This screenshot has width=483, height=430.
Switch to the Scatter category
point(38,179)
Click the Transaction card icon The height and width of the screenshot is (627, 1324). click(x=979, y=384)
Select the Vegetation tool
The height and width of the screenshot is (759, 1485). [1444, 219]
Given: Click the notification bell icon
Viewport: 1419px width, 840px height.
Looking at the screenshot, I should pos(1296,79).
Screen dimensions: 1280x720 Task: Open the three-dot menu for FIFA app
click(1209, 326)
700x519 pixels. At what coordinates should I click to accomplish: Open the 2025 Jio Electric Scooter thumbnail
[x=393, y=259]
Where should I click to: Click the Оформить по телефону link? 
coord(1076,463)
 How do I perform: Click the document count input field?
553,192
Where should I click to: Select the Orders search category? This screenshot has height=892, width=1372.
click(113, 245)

- **AIM OF THE TASK**
Exactly the lines from the one containing "Screen dimensions: 1280x720" to the final line of the data, both included, should be printed, and nothing more.

- **TASK RESULT**
Screen dimensions: 1280x720 Task: Open the three-dot menu for FIFA app
click(1209, 326)
700x519 pixels. At what coordinates should I click to accomplish: Open the 2025 Jio Electric Scooter thumbnail
[x=393, y=259]
Where should I click to: Click the Оформить по телефону link? 
coord(1076,463)
 How do I perform: Click the document count input field?
553,192
Where should I click to: Select the Orders search category? This screenshot has height=892, width=1372.
click(113, 245)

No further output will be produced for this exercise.